New York amended its automatic-renewal statute (General Business Law sections 527 and 527-a), with changes effective November 5, 2025. The amended law requires clear and conspicuous disclosure of material terms near the request for consent and a simple cancellation mechanism that is as easy to use as, and in the same medium as, the sign-up. It also adds reminder duties: for offers with an initial term of a year or more that renew for six months or longer, a pre-renewal notice must go out between 15 and 45 days before the cancellation deadline; where a free gift or trial lasts more than a month, a notice must be sent between 3 and 21 days before the first chargeable period.

General guidance for consumers

This page is general information, not legal advice. Because the rules vary, the protections available for a specific subscription depend on the state involved and the details of the offer. Reading the terms you agreed to, especially the sections on renewal, cancellation deadlines, and how to cancel, is usually the best starting point for understanding your rights.

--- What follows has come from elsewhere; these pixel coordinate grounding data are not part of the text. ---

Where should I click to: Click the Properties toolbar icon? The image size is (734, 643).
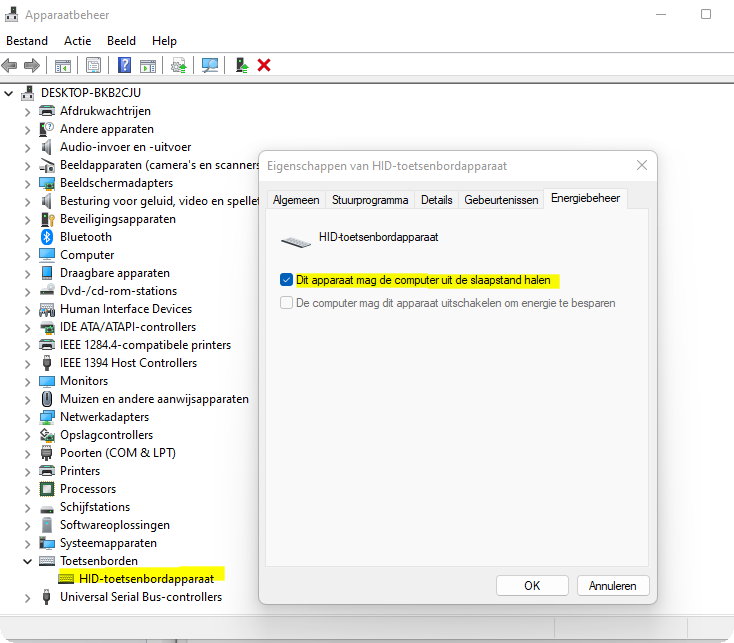(x=93, y=65)
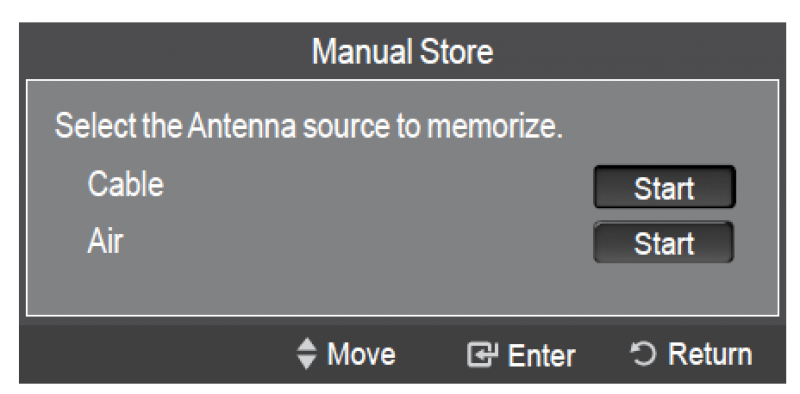Screen dimensions: 800x394
Task: Click the Move label in footer
Action: [x=361, y=354]
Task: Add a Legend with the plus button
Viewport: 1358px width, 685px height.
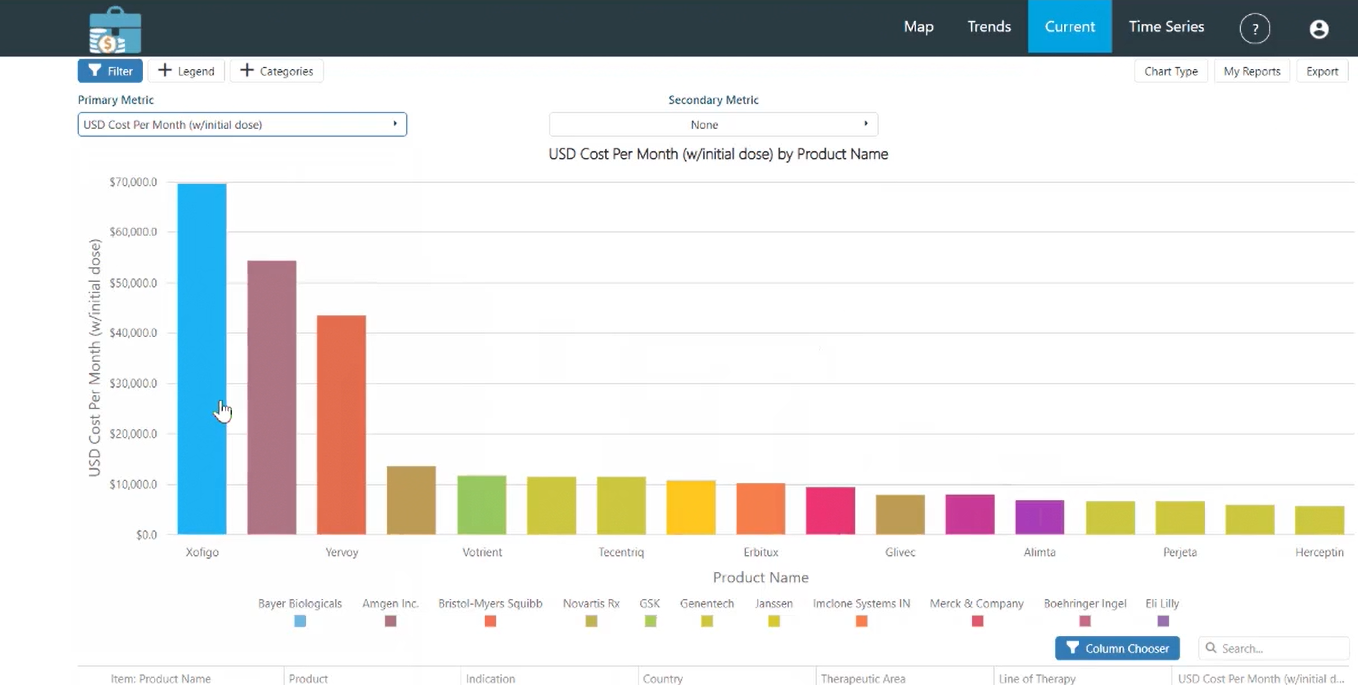Action: (x=186, y=71)
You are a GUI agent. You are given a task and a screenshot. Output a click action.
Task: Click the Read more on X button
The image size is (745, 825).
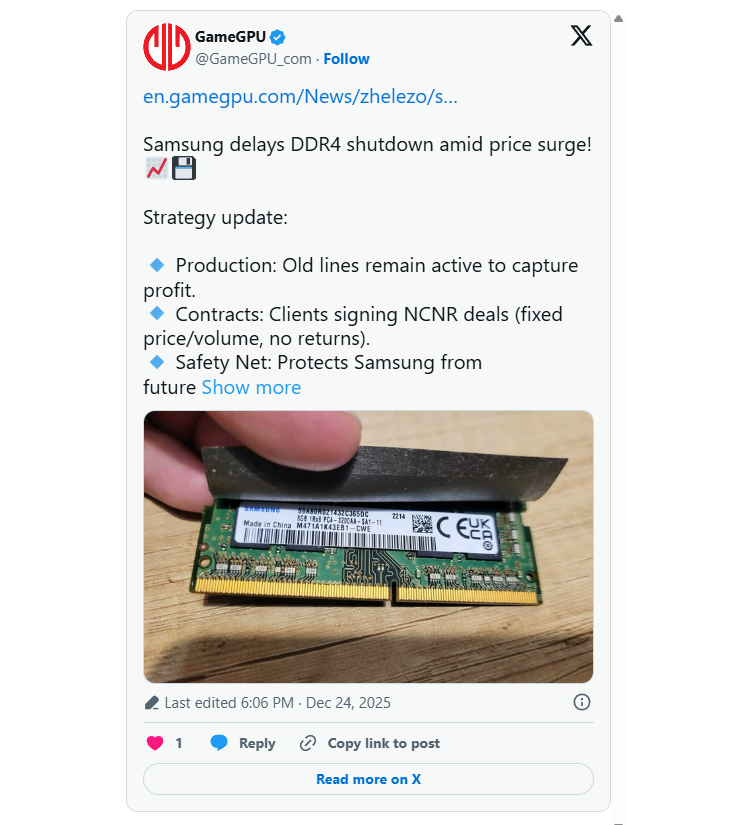tap(368, 779)
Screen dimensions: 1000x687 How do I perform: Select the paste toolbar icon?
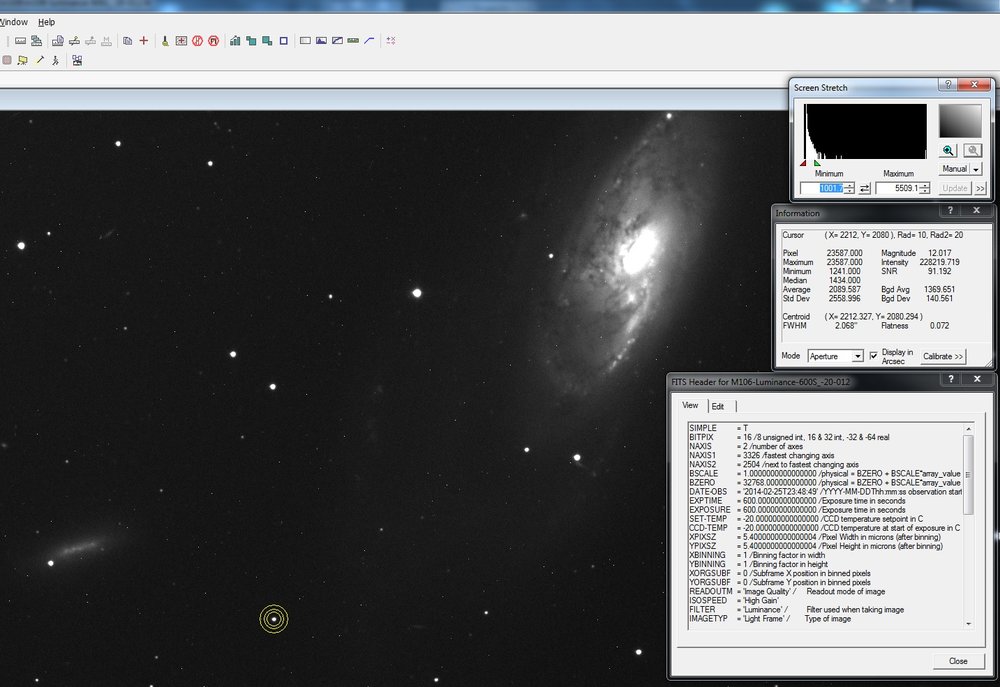point(127,41)
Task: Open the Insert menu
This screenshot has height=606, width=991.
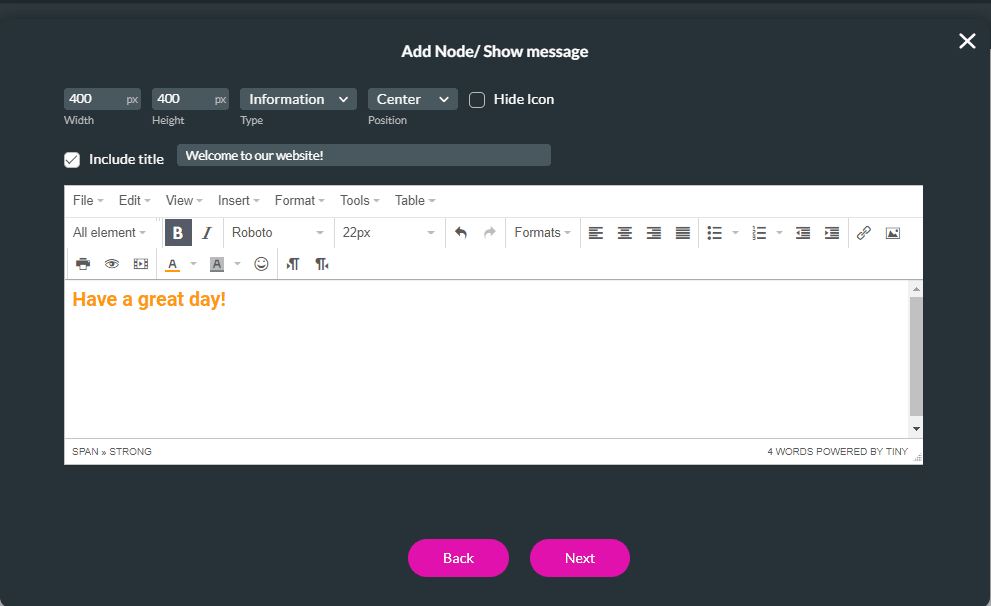Action: pyautogui.click(x=238, y=200)
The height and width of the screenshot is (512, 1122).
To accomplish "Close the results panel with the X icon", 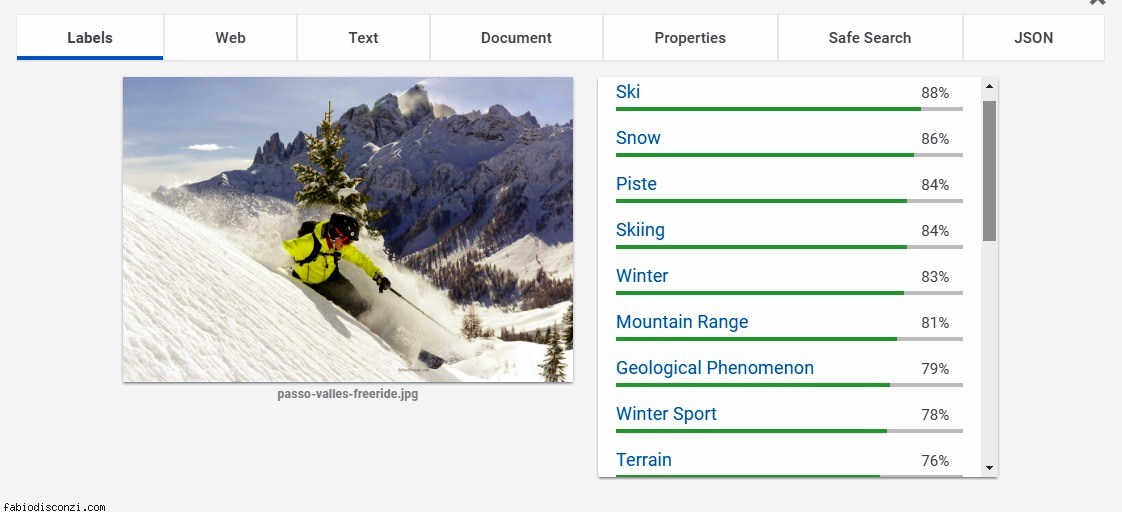I will 1097,3.
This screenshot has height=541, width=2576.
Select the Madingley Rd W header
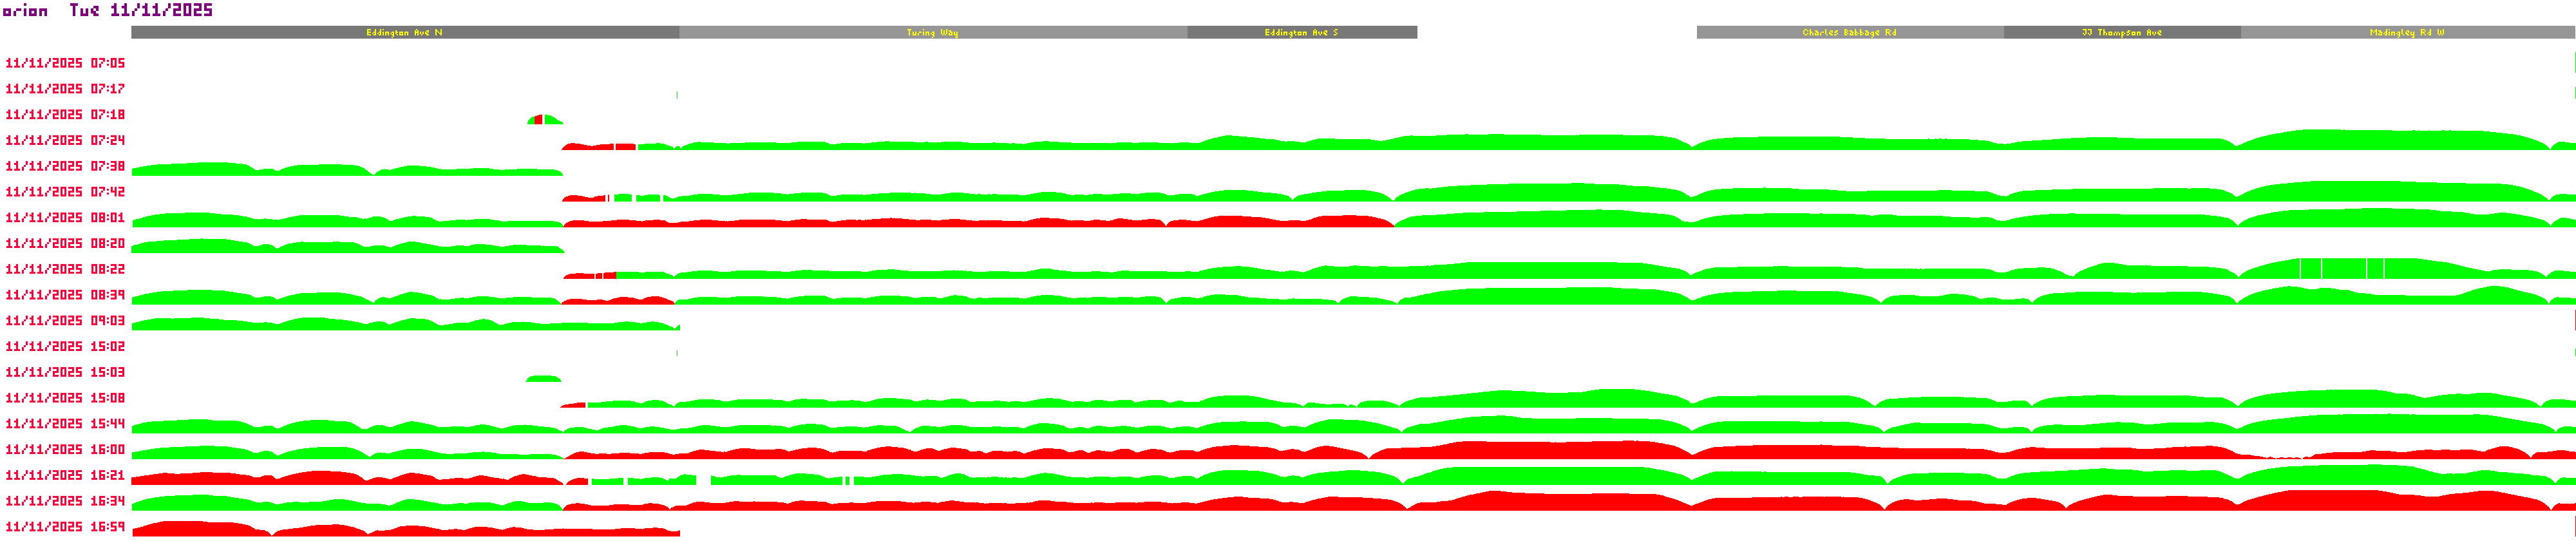[x=2406, y=33]
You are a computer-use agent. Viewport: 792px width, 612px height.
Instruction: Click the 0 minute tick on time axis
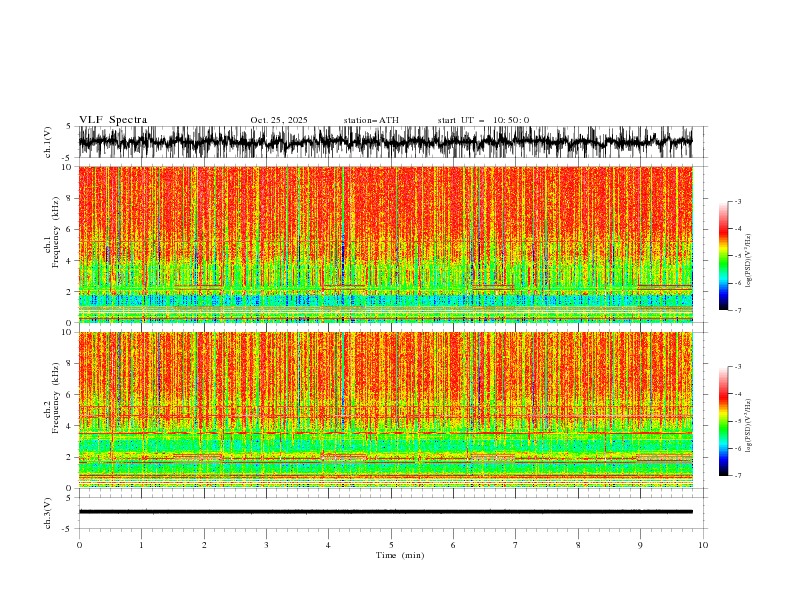pos(79,545)
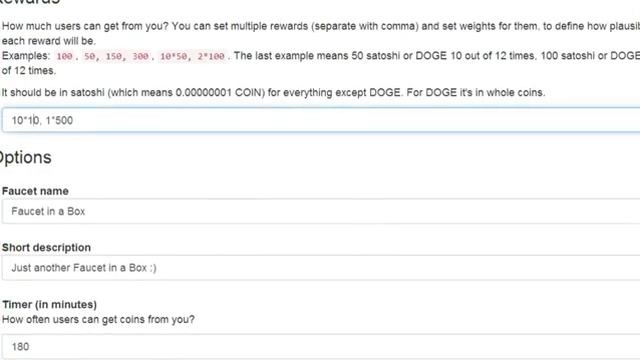Image resolution: width=640 pixels, height=360 pixels.
Task: Click the 'each reward will be.' line
Action: 49,41
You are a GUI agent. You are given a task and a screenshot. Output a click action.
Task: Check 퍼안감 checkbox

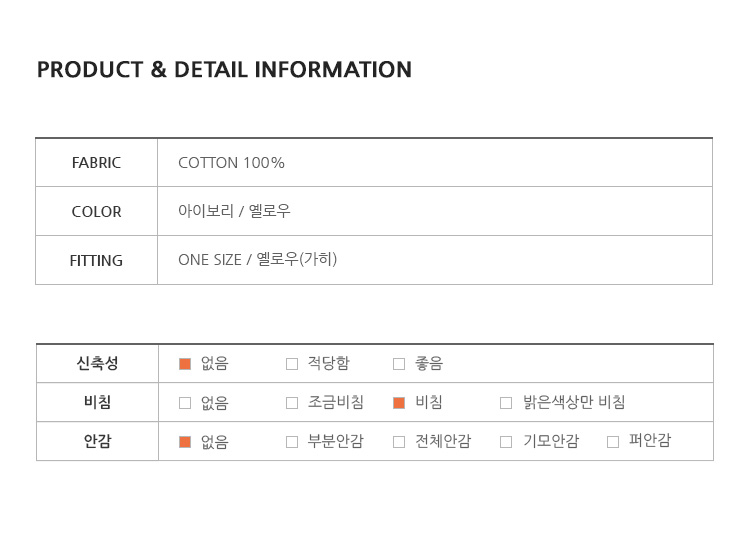613,442
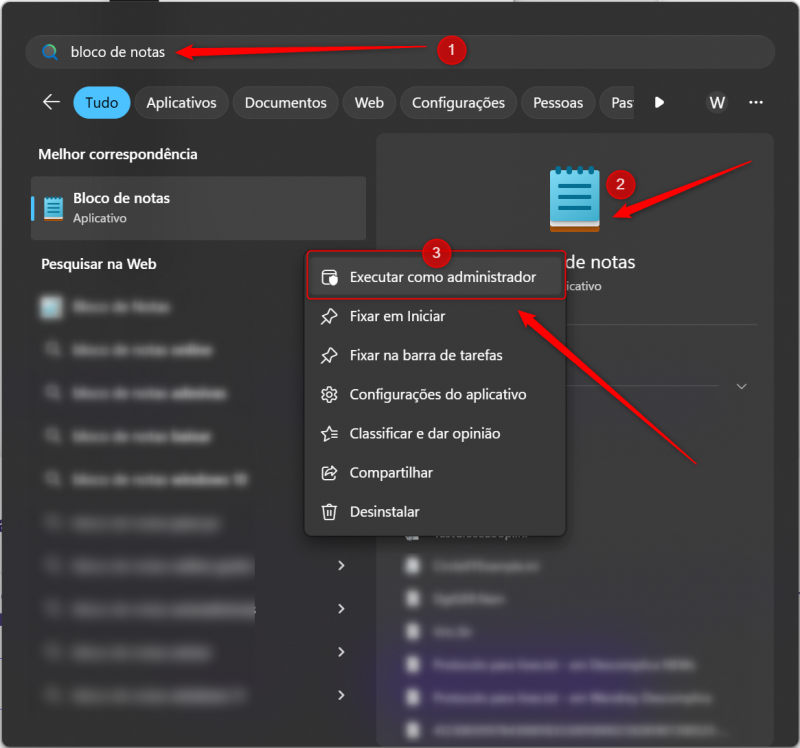Click the magnifying glass icon in the search bar
Image resolution: width=800 pixels, height=748 pixels.
tap(49, 50)

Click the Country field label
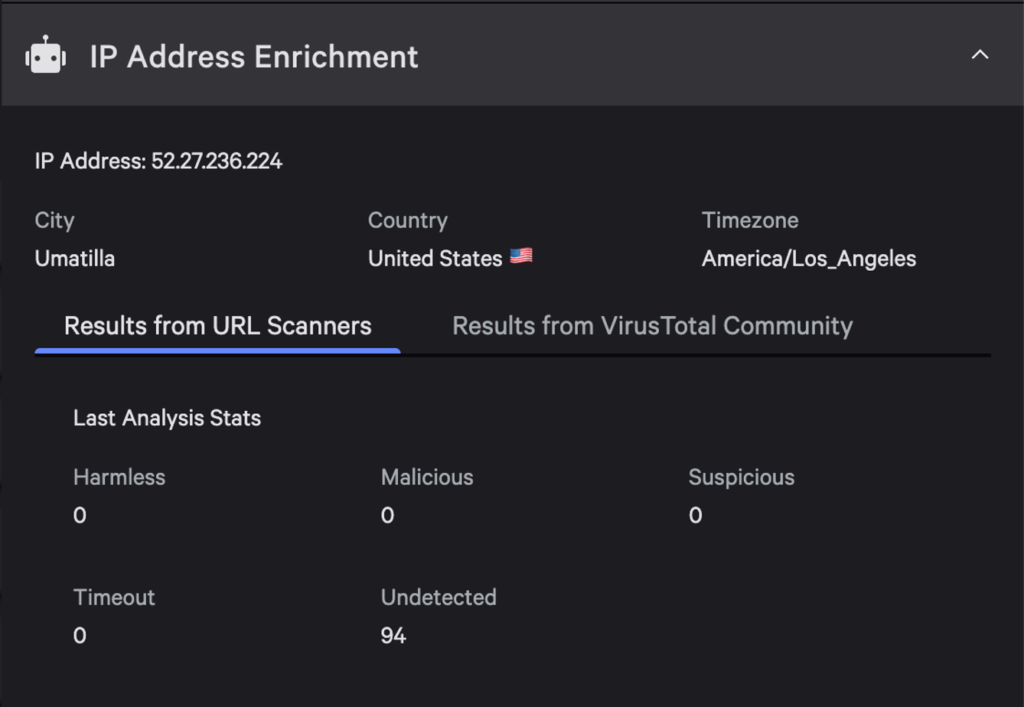coord(407,221)
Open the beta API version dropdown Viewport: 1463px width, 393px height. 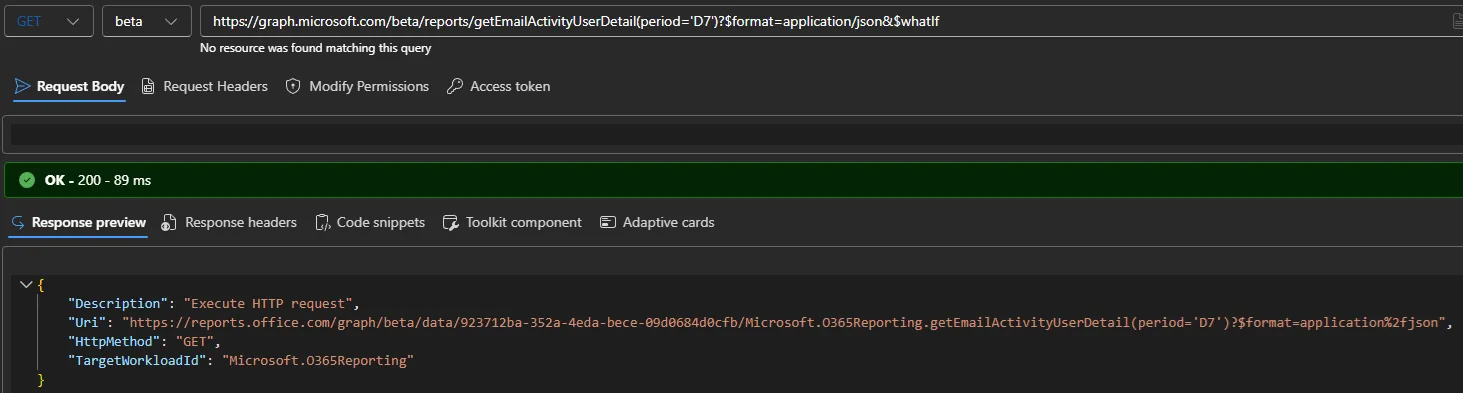tap(146, 21)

As a practical matter, it can help to save the confirmation you received when you signed up, note the renewal date, and locate the cancellation path before a renewal charge posts. If a business makes cancellation unreasonably difficult, obstructs an online cancellation that state law requires, or fails to disclose renewal terms, consumers can report the conduct to their state attorney general or to the FTC, which track and act on such complaints.

Sources

This page summarizes law and regulatory actions from primary sources and is general information, not legal advice.

FAQ

Is the FTC "Click-to-Cancel" rule in effect in 2026?

No. The Eighth Circuit vacated the FTC's 2024 amended Negative Option Rule on July 8, 2025, days before it was to take effect, on procedural grounds in Custom Communications, Inc. v. FTC. ROSCA and the FTC Act still apply, and the FTC reopened a rulemaking process in 2026, so federal requirements could change again.

Do automatic-renewal laws require companies to let me cancel online?

It depends on your state. Under several state laws, including California and New York, if you signed up online you generally must be able to cancel through a simple online mechanism in the same medium you used to enroll. The federal rule that would have required this nationwide was vacated in July 2025, so this protection now comes mainly from state law.

Do these laws require renewal reminders?

Many state laws require reminders for longer subscriptions and for free-trial-to-paid conversions, though the timing differs. New York, for example, requires a pre-renewal notice 15 to 45 days before the cancellation deadline for terms of a year or more, and California requires annual reminders. Rules vary by state, so the specifics depend on where you are.